Texte fourni ::
________

Le musée Marmottan Monet a accueilli à partir du 27 février 2020 une exposition inédite : Cézanne et les maîtres. Rêve d’Italie, dont le commissariat était assuré par Alain Tapié, conservateur en chef honoraire des musées de France, et par Marianne Mathieu, directrice scientifique du musée. Cette exposition, suspendue à deux reprises à cause de la crise sanitaire liée à la Covid-19, a été prolongée par la suite.

La générosité des prêteurs, quarante-trois collections privées et musées français et étrangers, a permis de réunir durant toute la durée de l’événement une soixantaine d’œuvres de grande qualité mettant en lumière la dette de Cézanne à l’égard de l’art italien et de Poussin, puis, dans la seconde partie du parcours, de montrer combien l’œuvre du maître d’Aix aura été déterminante pour les peintres italiens du premier xxe siècle, en particulier ceux du mouvement Novecento.

Cézanne, on le sait, n’est jamais allé en Italie, contrairement à nombre de ses contemporains, académiques ou impressionnistes. L’art italien, c’est donc dans les musées, le riche musée Granet d’Aix-en-Provence et le Louvre en particulier, voire dans les reproductions publiées dans des livres et des revues, qu’il le découvre. Son séjour à Paris s’explique non seulement par son amitié avec Zola mais aussi par son rêve d’être exposé dans le cadre officiel du Salon, ou au moins dans une nouvelle édition du fameux « Salon des refusés » de 1863, comme il le confiera au comte de Nieuwerkerke, surintendant des musées nationaux.

________

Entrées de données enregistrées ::

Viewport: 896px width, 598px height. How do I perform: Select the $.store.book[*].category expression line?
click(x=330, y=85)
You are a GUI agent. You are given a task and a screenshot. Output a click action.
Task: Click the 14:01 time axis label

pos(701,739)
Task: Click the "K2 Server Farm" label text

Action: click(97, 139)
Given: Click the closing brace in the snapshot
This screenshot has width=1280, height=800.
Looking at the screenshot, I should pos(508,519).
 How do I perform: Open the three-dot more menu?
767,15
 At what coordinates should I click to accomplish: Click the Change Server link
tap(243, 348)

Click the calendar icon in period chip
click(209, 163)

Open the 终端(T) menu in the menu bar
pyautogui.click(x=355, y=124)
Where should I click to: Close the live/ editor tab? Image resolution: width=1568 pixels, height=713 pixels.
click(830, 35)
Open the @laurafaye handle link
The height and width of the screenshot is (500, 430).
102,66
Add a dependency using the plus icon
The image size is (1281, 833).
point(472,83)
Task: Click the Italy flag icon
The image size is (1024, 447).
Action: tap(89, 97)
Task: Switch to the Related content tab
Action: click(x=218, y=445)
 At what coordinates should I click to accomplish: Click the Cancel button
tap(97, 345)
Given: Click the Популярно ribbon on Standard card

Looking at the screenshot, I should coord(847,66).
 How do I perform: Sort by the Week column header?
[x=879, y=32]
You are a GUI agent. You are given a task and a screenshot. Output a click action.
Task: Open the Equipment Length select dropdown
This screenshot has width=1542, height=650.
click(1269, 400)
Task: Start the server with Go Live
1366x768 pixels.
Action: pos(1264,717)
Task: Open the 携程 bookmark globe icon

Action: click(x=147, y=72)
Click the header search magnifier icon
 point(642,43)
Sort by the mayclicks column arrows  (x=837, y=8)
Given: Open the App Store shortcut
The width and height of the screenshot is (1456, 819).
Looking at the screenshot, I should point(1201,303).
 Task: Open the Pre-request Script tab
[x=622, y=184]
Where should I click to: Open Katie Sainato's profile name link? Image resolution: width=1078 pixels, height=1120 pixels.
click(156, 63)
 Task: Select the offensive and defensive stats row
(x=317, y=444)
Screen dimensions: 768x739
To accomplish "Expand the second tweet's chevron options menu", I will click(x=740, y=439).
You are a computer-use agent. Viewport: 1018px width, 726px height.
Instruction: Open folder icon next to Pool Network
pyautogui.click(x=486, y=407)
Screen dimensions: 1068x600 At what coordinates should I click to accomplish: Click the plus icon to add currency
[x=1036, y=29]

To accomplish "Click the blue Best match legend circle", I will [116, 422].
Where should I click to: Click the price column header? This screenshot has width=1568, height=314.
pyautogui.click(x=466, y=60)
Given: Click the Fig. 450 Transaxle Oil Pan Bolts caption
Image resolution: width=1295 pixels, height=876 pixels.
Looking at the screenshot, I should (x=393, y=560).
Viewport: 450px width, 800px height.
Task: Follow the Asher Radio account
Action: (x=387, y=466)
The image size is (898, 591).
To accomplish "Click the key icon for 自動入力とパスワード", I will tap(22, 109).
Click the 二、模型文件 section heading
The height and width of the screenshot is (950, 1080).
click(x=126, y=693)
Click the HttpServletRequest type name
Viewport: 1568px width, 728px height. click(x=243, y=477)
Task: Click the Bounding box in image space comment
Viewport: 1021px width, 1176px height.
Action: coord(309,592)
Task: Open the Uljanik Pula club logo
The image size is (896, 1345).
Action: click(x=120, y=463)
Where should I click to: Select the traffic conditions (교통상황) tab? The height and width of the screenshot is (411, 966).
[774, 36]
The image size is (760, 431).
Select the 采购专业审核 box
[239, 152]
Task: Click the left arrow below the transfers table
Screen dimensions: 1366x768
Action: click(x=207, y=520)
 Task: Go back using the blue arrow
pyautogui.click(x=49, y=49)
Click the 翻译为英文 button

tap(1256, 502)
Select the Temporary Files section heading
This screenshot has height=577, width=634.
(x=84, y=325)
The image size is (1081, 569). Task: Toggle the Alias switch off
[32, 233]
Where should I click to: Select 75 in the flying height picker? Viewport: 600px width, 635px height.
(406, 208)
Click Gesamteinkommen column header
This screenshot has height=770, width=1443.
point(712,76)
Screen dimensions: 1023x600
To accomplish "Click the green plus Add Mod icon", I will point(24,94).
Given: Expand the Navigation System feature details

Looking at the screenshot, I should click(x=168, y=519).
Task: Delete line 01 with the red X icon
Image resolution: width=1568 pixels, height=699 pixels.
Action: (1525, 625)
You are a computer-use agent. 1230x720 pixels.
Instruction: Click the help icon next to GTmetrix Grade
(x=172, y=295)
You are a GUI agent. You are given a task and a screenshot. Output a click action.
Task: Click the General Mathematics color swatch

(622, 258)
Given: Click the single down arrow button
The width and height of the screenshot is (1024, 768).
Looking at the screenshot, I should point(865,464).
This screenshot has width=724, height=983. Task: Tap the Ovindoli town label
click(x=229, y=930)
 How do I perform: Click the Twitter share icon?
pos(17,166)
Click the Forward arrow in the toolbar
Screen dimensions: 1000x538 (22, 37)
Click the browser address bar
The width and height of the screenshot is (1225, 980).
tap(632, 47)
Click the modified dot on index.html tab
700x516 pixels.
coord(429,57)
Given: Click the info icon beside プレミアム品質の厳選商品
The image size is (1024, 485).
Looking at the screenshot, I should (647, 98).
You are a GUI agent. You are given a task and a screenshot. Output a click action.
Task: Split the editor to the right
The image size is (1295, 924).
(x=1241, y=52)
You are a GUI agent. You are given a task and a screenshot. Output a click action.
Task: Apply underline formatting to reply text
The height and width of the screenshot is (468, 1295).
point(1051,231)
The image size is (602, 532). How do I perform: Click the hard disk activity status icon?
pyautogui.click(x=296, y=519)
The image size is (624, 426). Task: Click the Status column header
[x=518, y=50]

________

Action requise 1 ::
D'après le texte fourni, pour quelles raisons Cézanne séjourne-t-il à Paris ? Répondez en une à trois phrases.
Action requise 2 ::
Reproduisez à l'identique, dans le texte fourni, tout ce qui va de « Le musée Marmottan » jusqu'à « par la suite. ».
Action requise 3 ::
Répondez à ces questions à partir du texte fourni :
(a) À partir de quelle date le musée Marmottan Monet a-t-il accueilli l'exposition ?
(b) Combien de collections privées et de musées ont prêté des œuvres ?
(c) Quels musées le texte cite-t-il comme lieux où Cézanne découvre l'art italien ?
Les entrées n'interviennent en rien dans ce travail.

Solution rédigée 1 ::
Son séjour à Paris s'explique par son amitié avec Zola. Il s'explique aussi par son rêve d'être exposé dans le cadre officiel du Salon, ou au moins dans une nouvelle édition du « Salon des refusés » de 1863.

Solution rédigée 2 ::
Le musée Marmottan Monet a accueilli à partir du 27 février 2020 une exposition inédite : Cézanne et les maîtres. Rêve d’Italie, dont le commissariat était assuré par Alain Tapié, conservateur en chef honoraire des musées de France, et par Marianne Mathieu, directrice scientifique du musée. Cette exposition, suspendue à deux reprises à cause de la crise sanitaire liée à la Covid-19, a été prolongée par la suite.

Solution rédigée 3 ::
(a) À partir du 27 février 2020.
(b) Quarante-trois.
(c) Le musée Granet d'Aix-en-Provence et le Louvre.